# The Four Ingredients of a Good Prompt
> LOs: LO-S1-1

## Introduction
Have you ever asked an AI assistant a question and received a beautifully written, completely useless answer? That gap between "what you typed" and "what you actually needed" is almost always a prompt problem, not a model problem. In this class we unpack the four ingredients — Role, Task, Context, and Constraints — that turn vague requests into reliable, work-ready outputs.

## Core Concept
A weak prompt usually fails because it leaves the model guessing. When you write "Summarize this report," the AI has to invent who it is, who you are, what kind of summary you want, and how long it should be. Each guess is a coin flip, and four coin flips rarely land in your favor (see Slide 1).

Strong prompts replace those guesses with four explicit ingredients:

| Ingredient | What it answers | Mini example |
|------------|-----------------|--------------|
| **Role** | Who should the AI act as? | "You are a senior ERP data analyst." |
| **Task** | What exact action do you want? | "Compare Q3 vs Q4 inventory turnover." |
| **Context** | What background does it need? | "We use SAP S/4HANA; data is in the attached CSV." |
| **Constraints** | What are the limits or format rules? | "Answer in 5 bullets, flag anomalies over 15%." |

Think of these like the four legs of a stool (see Slide 2). Drop one and the answer wobbles. Role sets tone and depth. Task removes ambiguity about the verb. Context grounds the answer in your reality. Constraints make the output usable without rework. Together they shrink the space of "plausible answers" the model can drift into, which is exactly why outputs become more consistent across runs.

## Worked Example
Slide 3 walks through a real rewrite for an ERP analyst. The before-prompt reads:

> "Look at our inventory data and tell me what's going on."
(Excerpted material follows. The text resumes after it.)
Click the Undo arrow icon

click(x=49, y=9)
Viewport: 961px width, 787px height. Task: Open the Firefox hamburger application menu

The model has no role, the task verb "look at" is fuzzy, there is zero context about which system or period, and no format rules. Predictably, you get a generic essay about inventory management best practices.
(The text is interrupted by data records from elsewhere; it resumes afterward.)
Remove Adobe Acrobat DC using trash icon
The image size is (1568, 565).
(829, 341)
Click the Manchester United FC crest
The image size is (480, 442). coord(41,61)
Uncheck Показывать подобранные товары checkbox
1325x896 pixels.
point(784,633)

The after-prompt layers in all four ingredients:

> "**Role:** You are a senior ERP analyst familiar with SAP S/4HANA.
> **Task:** Compare Q3 and Q4 inventory turnover for our top 20 SKUs.
> **Context:** Data is in the attached CSV; fiscal year ends Dec 31; we recently switched a supplier in October.
> **Constraints:** Reply in 5 bullets max, highlight any SKU with turnover change above 15%, and flag the supplier-switch effect explicitly."
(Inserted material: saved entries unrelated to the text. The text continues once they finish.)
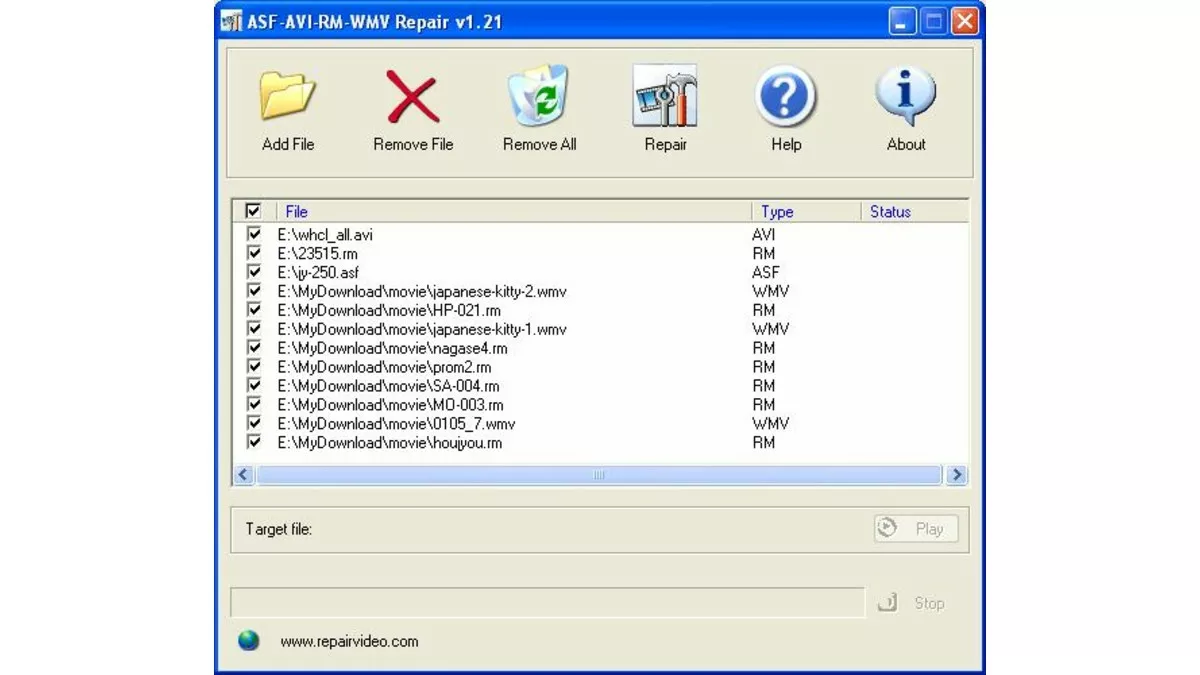
Task: Uncheck the file E:\whcl_all.avi
Action: click(254, 234)
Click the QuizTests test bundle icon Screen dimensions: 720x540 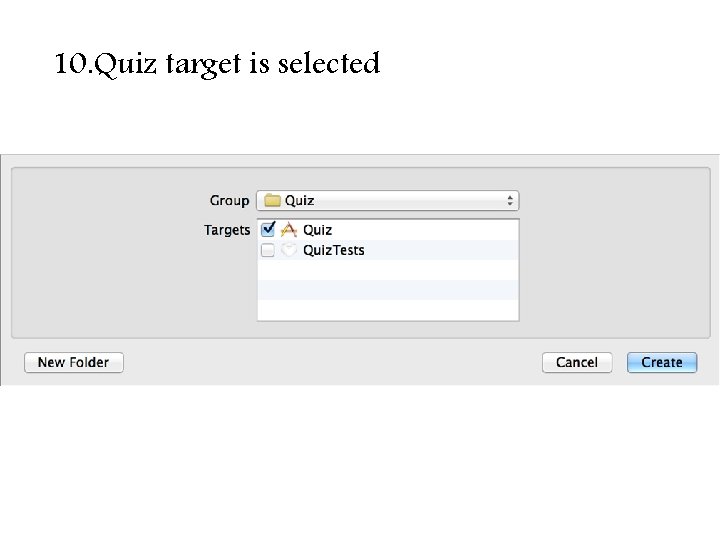289,251
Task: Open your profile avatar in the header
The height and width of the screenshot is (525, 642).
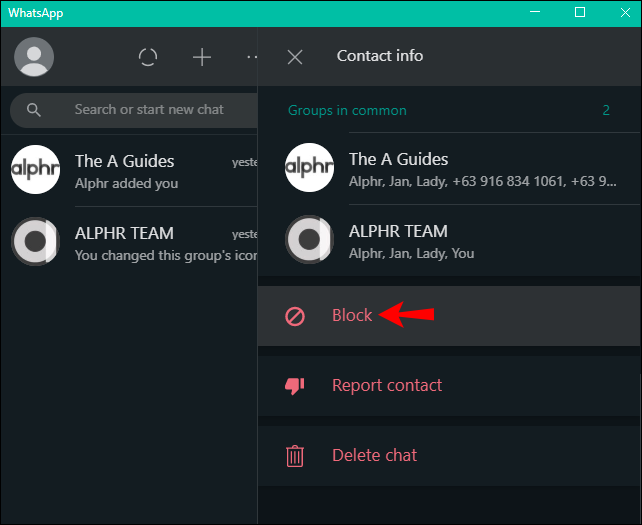Action: click(x=34, y=57)
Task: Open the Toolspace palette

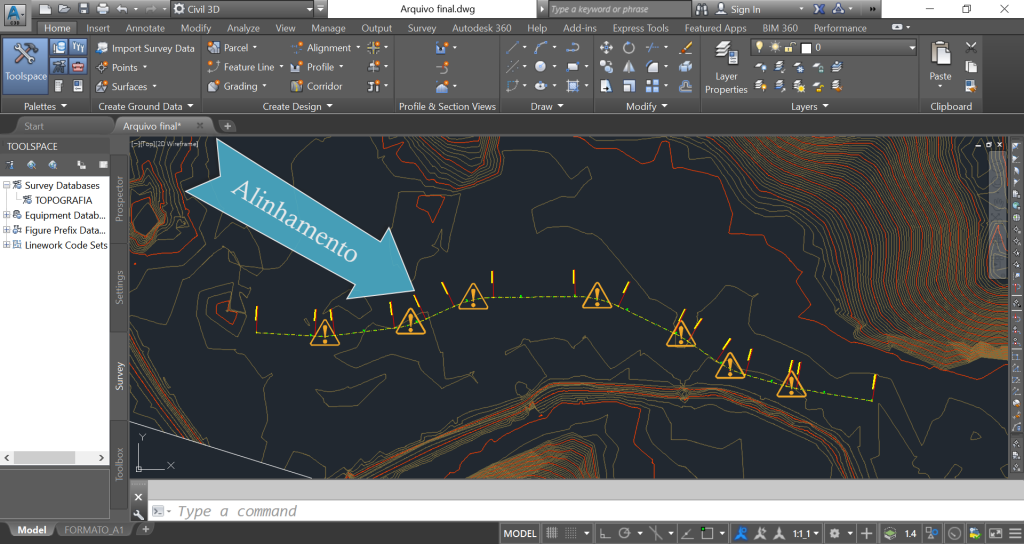Action: pyautogui.click(x=25, y=60)
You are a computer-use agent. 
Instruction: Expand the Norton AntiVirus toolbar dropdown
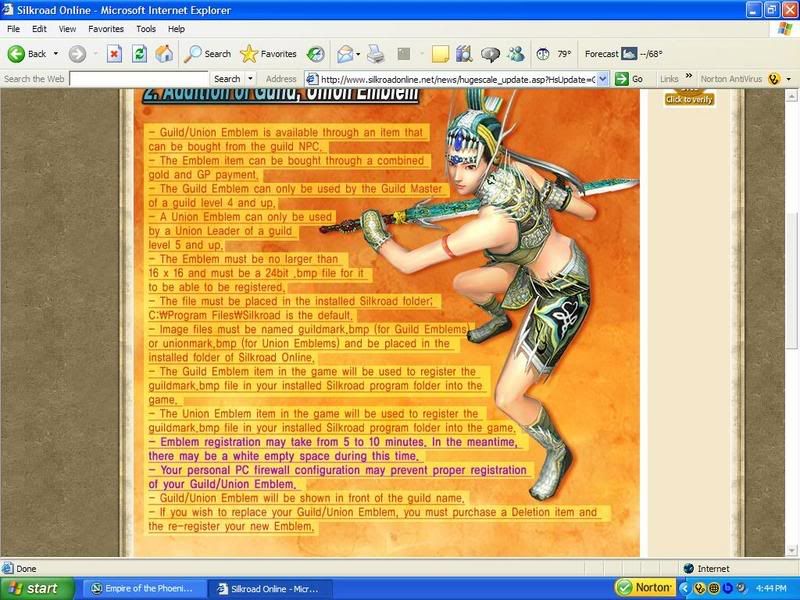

The same model, same data, now produces a focused diagnostic you can paste into a Monday standup. Notice nothing magical happened — we just stopped making the AI guess.

## Common Pitfalls
- **Vague verbs.** Words like "analyze," "look at," or "help with" let the model pick its own task. Swap them for precise verbs: compare, rank, summarize in 3 bullets, draft an email to X.
- **Missing audience or role.** Telling the AI *who it is* and *who is reading* changes vocabulary, depth, and tone. A prompt without a role tends to default to a Wikipedia voice — neutral, generic, and rarely matched to your audience (engineer, executive, customer).
- **Over-constraining.** The opposite trap: stuffing the prompt with twenty rules, contradictory format demands, and edge cases. The model starts negotiating between rules instead of solving your problem. Start with 2-4 constraints that actually matter and add more only if you see drift.

## Recap
Four ingredients — Role, Task, Context, Constraints — turn a wish into a work order (see Slide 5). Skip any one and you reintroduce guesswork; balance all four and even a short prompt becomes reliable. Next up in **S1.C2** we zoom into the first ingredient, **Role**, and see how a single well-chosen persona can change an answer more than any other tweak.